Megaevents such as the World Cup and the Olympics are now widely understood to involve a very high degree of often very brutal social control. The city must be made safe, negotiable and above all mediatic. Undesirable and unpredictable elements must be airbrushed out of the picture in the bid to produce wholesome and marketable images. But the effects of this process are more than merely cosmetic. The ritual process of evictions, displacements and general corruption that accompanies these events is widely documented elsewhere on this site.

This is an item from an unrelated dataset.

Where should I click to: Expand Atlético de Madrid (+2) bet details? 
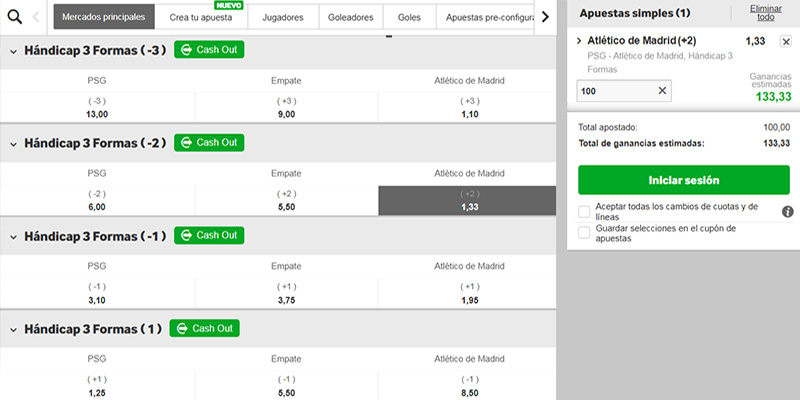click(x=580, y=41)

Mega-events transform the city into spectacle, and the airbrushing that gets rid of the evidence – but never the reality – of poverty and inequality is an act of great violence. The brutal forced removals of shanty-town dwellers in South Africa – another society with breathtaking inequalities, largely organised along racial lines – give the lie to the idea that the games in either South Africa or Brazil will be a meaningful celebration of multicultural diversity, one huge party to which everyone is invited.

Rio is a city in which, to paraphrase Andy Merrifield, people would rather stay and be poor than go and live somewhere else. Not that the people of the favelas want to be poor: they would like to have accessible and affordable health and sanitation facilities, proper public transport, investment in education. The same things that the poor would benefit from in any other city, in fact. But the neoliberal city is not about providing these things. It is about getting rid of the poor and appropriating urban space in order to develop an exclusive, private infrastructure: world-class facilities for world-class people.

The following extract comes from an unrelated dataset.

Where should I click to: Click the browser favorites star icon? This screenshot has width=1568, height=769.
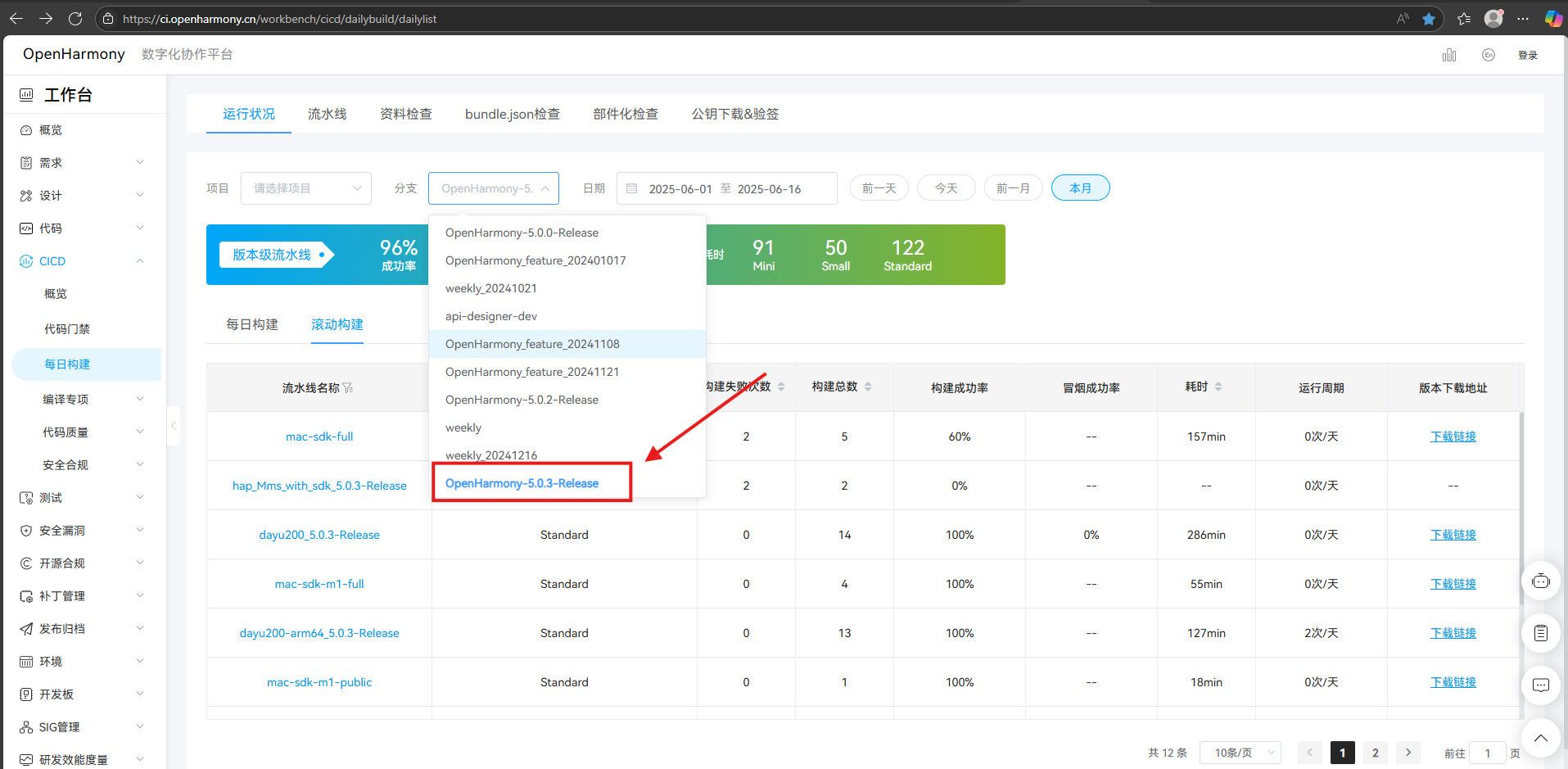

Sporting megaevents (along with international expos, cities of culture and so on) have a particular role to play in neoliberal urban development. They are an increasingly powerful tool with which cities are remade according to an agenda of transforming the urban environment from a place of spontaneity, unpredictability and the encounter with difference into a much more controlled, homogenous, sanitised space, a theme park and a site of privileged consumption which benefits, primarily, a tiny elite of property developers and large corporate interests (and, one might add, their political servants). Throughout the world the places that poor people are permitted to live are, in a series of orchestrated seismic shocks, shifted away from the centre of the city (and, we might mention, the beach). In the process, that spontaneity, that unboundedness, that constitutes the identity of a city like Rio is destroyed, replaced with a calculable, controlled and entirely dead environment of luxury apartments, shopping malls, private entertainment complexes, and, of course, the ubiquitous empty stadiums, places built by the people who can no longer afford to live in the city, and who could never in their wildest dreams afford to go and see a game. The World Cup and the Olympics, wherever they take place, are not about three weeks of media spectacle. They are about violently taking control of and remaking the city in the interests of the global elite.